Octacarbonyldicobalt-Diethyl(methyl)silane-Carbon Monoxide1


[10210-68-1]  · C8Co2O8  · Octacarbonyldicobalt-Diethyl(methyl)silane-Carbon Monoxide  · (MW 341.94) (HSiEt2Me)

[760-32-7]  · C5H14Si  · Octacarbonyldicobalt-Diethyl(methyl)silane-Carbon Monoxide  · (MW 102.28) (CO)

[630-08-0]  · CO  · Octacarbonyldicobalt-Diethyl(methyl)silane-Carbon Monoxide  · (MW 28.01)

(silyloxymethylenation of alkenes,2 esters,3 and aldehydes;4 silyloxymethylation of epoxides,8 glycosyl acetates,11 benzylic esters,12 and orthoesters;13 carbonylative ring expansion5)

Physical Data: HSiEt2Me: bp 77.4 °C; d204 0.705 g cm-3; n20D 1.3984.

Form Supplied in: HSiEt2Me: colorless oil.

Handling, Storage, and Precautions: see Octacarbonyldicobalt and Carbon Monoxide.


The Co2(CO)8/HSiEt2Me/CO reaction of alkenes results in incorporation of CO to give enol silyl ethers (eq 1).2 The reaction of terminal alkenes such as 1-hexene gives four possible regio- and stereoisomers.2b

The reaction of oxygen-containing compounds with the catalytic system at higher reaction temperatures (140-200 °C) under higher CO pressure (50-80 atm) results in silyloxymethylenation with concomitant cleavage of a carbon-oxygen bond. Esters derived from secondary alcohols are converted to (silyloxymethylene)alkanes (enol silyl ethers), which are useful synthetic intermediates (eq 2).3 The reaction of lactones can proceed at 120-140 °C when pyridine is used as an additive. HSiMe3, Triethylsilane, and Dimethyl(phenyl)silane are also effective for the synthesis of enol silyl ethers. For handling of HSiMe3 (bp 6.7 °C) a special syringe has been devised,4 which should be also useful for storing and handling other low-boiling materials. The reaction of aldehydes affords 1,2-bis(siloxy)alkenes (enediol disilyl ethers) (eq 3).5 Carbonylative ring-expansion of cyclobutanones to 1,2-bis(siloxy)cyclopentenes can also be achieved (eq 4).6


Aldehydes are catalytically converted into homologated a-silyloxyaldehydes (eq 5).7 Ring-opening silylformylation of cyclic ethers, including oxiranes, oxetane, and THF, are also effective (eq 6).8


The catalytic silyloxymethylation has been revealed to have wide applicability to various oxygen-containing compounds such as oxiranes, oxetanes, tetrahydrofurans, glycosyl acetates, benzylic esters, and orthoesters. The reactions are carried out at near-ambient temperatures (0-40 °C) under 1 atm of CO. Generally, the reaction is faster in the order of HSiMe3 > HSiEtMe2 > HSiEt2Me > HSiEt3. The use of HSiMe3 sometimes causes reduction of substrates, depending on the substrates and solvent used.

> Provided material

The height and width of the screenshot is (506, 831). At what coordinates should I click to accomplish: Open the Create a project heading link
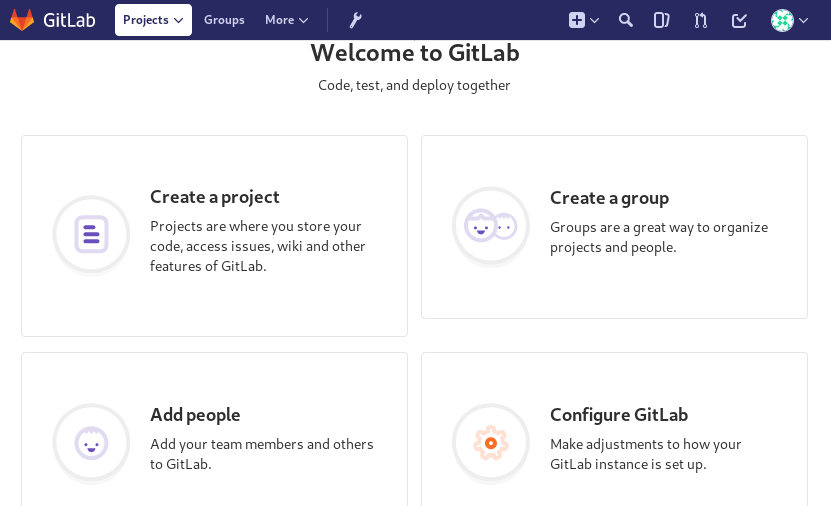point(215,197)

> To be done
1. Retype the stretch of the cobalt carbonyl reagent entry from "(silyloxymethylenation of alkenes,2" through "and Carbon Monoxide.".
2. According to the cobalt carbonyl reagent entry, under what temperature and carbon monoxide pressure is the catalytic silyloxymethylation carried out?
3. Carry on the cobalt carbonyl reagent entry from the point where it stops.
The data come from a source unrelated to the reagent entry.

> Per-task outputs
1.
(silyloxymethylenation of alkenes,2 esters,3 and aldehydes;4 silyloxymethylation of epoxides,8 glycosyl acetates,11 benzylic esters,12 and orthoesters;13 carbonylative ring expansion5)

Physical Data: HSiEt2Me: bp 77.4 °C; d204 0.705 g cm-3; n20D 1.3984.

Form Supplied in: HSiEt2Me: colorless oil.

Handling, Storage, and Precautions: see Octacarbonyldicobalt and Carbon Monoxide.

2. Near-ambient temperatures (0-40 °C) under 1 atm of CO.

3.
Various oxiranes react with HSiEt2Me and CO in the presence of Co2(CO)8 to afford 1,3-diol disilyl ethers with trans ring opening (eq 7).4,9 Stereospecific silyloxymethylation is demonstrated in the reaction of cis- and trans-2-butene oxide. The reactions of oxetanes10 and tetrahydrofurans11 also involve ring-opening silyloxymethylation.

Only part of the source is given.